Self-Sealing Concrete Uses Fungus To Repair Cracks
A lot of us have to deal with some uncomfortable rides through the city on a daily basis. That has to do with the cracks and potholes in the roads that can damage tires and cause some big bumps in your commute. Road construction crews can only do so much to keep up with cracks that appear (especially in the winter time), but thankfully that might be coming to an end.
Researchers at Binghamton University are developing a special type of concrete that can heal itself when cracks appear. What’s even more interesting is that this concrete uses a fungus to seal these cracks.
The researchers from Binghamton (Congrui Jin, Guangwen Zhou and David Davies) were inspired to create this concrete based off of the human body. Much like humans can repair damage to itself, the hope is that this concrete can do the same. Another similarity is that humans don’t overdo it with healing.
The same theory goes into the concrete, as some pondered if the fungus would just continue to grow after the cracks have repaired. Instead, the spores in the concrete would become dormant once the crack is filled, as they wouldn’t be able to get anymore water or oxygen. It’s only when cracks are present that the fungus is able to germinate and fill the void. Professor Jin said that “As the environmental conditions become favorable in later stages, the spores could be weakened again.”
If the concrete is to work and take off, it could save billions of dollars in repairs and damage. “Without proper treatment, cracks tend to progress further and eventually require costly repair,” Jin said. “If micro-cracks expand and reach the steel reinforcement, not only the concrete will be attacked, but also the reinforcement will be corroded, as it is exposed to water, oxygen, possibly (carbon dioxide) and chlorides, leading to structural failure.”
The fungus used in the experiment is trichoderma reesei. The fungus originated on the Solomon Islands during World War II. This fungus has also been used in other products to help prevent damage, including in clothing. Jin knows the massive benefit that this fungus could create. “There are still significant challenges to bring an efficient self-healing product to the concrete market. In my opinion, further investigation in alternative microorganisms such as fungi and yeasts for the application of self-healing concrete becomes of great potential importance,” she said.

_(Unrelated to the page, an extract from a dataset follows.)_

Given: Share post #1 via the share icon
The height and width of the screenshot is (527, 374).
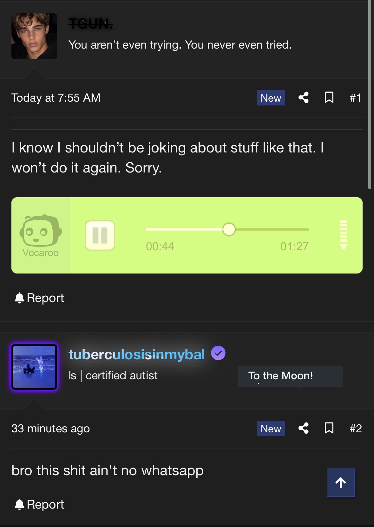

According to reports, the amount being invested into America’s infrastructure is only around half of what it was in the 1950s and 1960s. The development of this concrete could increase in investments once again, especially since the concrete is both low cost and sustainable, making it a one-time investment hopefully.
To create the concrete, Jin explained that “The fungal spores, together with nutrients, will be placed into the concrete matrix during the mixing process. When cracking occurs, water and oxygen will find their way in. With enough water and oxygen, the dormant fungal spores will germinate, grow and precipitate calcium carbonate to heal the cracks.”
There’s currently no timeline on when this concrete can be rolled out into public roads. The belief is that the concrete will start in private use, including businesses and homes. If successful, that could be extended into the public sector and potentially save an endless amount of money in infrastructure repair.